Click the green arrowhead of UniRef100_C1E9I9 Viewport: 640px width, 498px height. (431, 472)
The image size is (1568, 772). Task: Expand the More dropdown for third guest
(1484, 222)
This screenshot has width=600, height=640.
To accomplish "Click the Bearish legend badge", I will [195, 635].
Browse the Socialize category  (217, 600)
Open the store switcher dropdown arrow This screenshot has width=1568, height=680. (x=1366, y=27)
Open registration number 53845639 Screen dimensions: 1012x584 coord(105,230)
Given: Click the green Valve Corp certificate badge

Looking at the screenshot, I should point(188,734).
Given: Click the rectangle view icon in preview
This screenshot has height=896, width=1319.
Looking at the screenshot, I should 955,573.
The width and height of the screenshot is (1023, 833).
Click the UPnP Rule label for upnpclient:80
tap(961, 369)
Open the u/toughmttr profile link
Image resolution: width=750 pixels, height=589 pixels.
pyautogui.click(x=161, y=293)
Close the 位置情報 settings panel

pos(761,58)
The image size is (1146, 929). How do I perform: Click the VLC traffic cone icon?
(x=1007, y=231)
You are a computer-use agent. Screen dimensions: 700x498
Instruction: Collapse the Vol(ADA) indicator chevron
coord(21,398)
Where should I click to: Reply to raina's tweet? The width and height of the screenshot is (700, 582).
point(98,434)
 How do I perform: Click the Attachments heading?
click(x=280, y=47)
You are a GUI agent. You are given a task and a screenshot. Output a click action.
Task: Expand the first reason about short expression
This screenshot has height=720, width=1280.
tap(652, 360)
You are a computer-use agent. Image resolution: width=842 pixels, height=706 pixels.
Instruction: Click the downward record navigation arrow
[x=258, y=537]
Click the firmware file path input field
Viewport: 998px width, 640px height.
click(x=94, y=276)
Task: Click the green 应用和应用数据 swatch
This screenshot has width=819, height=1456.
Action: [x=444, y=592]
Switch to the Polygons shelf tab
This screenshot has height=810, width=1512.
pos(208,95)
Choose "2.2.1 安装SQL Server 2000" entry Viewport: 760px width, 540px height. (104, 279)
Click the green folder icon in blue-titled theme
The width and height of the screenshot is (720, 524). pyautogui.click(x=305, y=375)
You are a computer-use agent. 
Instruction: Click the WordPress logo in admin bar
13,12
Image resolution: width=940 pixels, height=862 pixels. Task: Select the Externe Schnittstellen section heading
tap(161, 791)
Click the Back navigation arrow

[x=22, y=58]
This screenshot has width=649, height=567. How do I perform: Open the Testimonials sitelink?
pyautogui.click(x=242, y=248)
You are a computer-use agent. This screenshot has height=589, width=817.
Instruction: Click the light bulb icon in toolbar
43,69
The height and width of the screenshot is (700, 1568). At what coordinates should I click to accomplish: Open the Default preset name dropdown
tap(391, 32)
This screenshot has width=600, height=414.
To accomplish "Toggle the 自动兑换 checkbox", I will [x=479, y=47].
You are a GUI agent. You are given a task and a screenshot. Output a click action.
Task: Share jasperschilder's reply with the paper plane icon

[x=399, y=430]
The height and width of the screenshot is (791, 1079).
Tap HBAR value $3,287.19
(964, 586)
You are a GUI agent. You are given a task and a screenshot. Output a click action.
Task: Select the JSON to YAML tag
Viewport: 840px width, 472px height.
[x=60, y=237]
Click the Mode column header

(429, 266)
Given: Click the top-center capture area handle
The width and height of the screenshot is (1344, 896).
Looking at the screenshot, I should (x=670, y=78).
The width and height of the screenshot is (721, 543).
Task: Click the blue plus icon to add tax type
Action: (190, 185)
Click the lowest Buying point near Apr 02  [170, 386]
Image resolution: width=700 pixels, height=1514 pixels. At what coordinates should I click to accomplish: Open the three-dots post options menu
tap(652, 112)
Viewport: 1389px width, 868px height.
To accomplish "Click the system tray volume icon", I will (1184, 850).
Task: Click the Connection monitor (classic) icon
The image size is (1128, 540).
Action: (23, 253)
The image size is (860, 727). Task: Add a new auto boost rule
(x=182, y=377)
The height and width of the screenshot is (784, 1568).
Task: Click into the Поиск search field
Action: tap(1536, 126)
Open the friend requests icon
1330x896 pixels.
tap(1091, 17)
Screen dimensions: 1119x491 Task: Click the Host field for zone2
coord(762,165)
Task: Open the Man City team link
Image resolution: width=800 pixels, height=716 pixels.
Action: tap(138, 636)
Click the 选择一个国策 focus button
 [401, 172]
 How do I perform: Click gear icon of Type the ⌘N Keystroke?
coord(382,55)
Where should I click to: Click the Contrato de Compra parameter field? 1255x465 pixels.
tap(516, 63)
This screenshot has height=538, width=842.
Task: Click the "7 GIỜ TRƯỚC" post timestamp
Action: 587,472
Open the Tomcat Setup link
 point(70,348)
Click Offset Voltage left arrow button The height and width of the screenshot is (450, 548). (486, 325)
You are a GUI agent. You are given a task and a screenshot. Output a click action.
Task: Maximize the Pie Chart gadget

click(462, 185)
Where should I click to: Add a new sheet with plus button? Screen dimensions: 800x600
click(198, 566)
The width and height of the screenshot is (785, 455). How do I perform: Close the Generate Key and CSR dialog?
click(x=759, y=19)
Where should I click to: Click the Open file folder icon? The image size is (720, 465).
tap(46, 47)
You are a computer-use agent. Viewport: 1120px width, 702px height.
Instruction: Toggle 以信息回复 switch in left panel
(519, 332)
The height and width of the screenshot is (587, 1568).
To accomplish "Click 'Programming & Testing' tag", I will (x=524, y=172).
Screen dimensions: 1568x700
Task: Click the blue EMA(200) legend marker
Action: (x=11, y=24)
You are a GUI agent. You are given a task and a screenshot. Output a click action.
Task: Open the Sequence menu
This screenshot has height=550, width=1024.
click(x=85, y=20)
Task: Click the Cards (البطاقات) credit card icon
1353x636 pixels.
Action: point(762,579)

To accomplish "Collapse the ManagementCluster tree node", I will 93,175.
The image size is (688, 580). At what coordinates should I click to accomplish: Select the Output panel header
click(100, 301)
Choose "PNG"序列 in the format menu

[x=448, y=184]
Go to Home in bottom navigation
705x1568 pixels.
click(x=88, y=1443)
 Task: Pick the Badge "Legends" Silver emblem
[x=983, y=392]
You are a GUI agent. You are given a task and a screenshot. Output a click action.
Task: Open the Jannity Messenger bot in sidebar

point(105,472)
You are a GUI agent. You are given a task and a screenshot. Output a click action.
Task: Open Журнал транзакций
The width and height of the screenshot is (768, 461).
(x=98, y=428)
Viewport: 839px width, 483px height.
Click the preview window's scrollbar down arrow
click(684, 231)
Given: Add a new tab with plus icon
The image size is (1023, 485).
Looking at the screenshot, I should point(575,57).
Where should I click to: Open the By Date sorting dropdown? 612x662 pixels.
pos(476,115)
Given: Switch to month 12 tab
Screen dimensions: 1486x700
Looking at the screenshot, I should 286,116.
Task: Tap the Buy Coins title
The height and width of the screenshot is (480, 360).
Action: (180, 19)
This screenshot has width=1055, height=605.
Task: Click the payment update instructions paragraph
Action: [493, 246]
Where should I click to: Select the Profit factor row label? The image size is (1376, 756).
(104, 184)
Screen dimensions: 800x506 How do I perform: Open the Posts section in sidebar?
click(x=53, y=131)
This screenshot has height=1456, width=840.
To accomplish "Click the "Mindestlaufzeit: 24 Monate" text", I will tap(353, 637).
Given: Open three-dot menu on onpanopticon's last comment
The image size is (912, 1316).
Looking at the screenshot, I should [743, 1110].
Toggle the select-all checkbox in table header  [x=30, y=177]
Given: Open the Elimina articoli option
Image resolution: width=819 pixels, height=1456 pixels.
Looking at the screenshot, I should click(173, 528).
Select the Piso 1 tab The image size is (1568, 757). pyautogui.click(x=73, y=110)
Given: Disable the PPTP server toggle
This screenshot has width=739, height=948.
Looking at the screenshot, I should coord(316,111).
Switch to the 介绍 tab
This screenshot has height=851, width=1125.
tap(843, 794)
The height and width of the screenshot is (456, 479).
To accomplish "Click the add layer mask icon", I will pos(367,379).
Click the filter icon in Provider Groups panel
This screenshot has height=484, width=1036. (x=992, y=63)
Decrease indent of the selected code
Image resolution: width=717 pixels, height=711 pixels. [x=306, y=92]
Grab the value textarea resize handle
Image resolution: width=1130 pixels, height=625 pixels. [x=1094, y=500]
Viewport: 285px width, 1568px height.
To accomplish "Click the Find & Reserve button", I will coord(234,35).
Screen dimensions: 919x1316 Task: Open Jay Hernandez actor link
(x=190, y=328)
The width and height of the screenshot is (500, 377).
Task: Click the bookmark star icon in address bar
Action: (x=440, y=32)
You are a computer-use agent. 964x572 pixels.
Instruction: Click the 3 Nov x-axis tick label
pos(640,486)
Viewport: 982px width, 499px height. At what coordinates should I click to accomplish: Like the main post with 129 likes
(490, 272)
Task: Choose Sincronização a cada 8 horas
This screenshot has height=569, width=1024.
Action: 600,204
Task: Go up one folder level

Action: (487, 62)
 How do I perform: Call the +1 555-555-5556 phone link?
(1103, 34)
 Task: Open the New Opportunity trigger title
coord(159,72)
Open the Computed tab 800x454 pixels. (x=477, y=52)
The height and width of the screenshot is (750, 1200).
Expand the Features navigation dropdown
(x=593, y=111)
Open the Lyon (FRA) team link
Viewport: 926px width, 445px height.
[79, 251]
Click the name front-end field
· · · ·
Each line from the one containing "Viewport: 982px width, 499px" through the end of the material must be output exactly, and no other line.

** ANSWER FOR THIS EXERCISE **
Viewport: 982px width, 499px height. At what coordinates should I click to accomplish: Like the main post with 129 likes
(490, 272)
Task: Choose Sincronização a cada 8 horas
This screenshot has height=569, width=1024.
Action: 600,204
Task: Go up one folder level

Action: (487, 62)
 How do I perform: Call the +1 555-555-5556 phone link?
(1103, 34)
 Task: Open the New Opportunity trigger title
coord(159,72)
Open the Computed tab 800x454 pixels. (x=477, y=52)
The height and width of the screenshot is (750, 1200).
Expand the Features navigation dropdown
(x=593, y=111)
Open the Lyon (FRA) team link
Viewport: 926px width, 445px height.
[79, 251]
Click the name front-end field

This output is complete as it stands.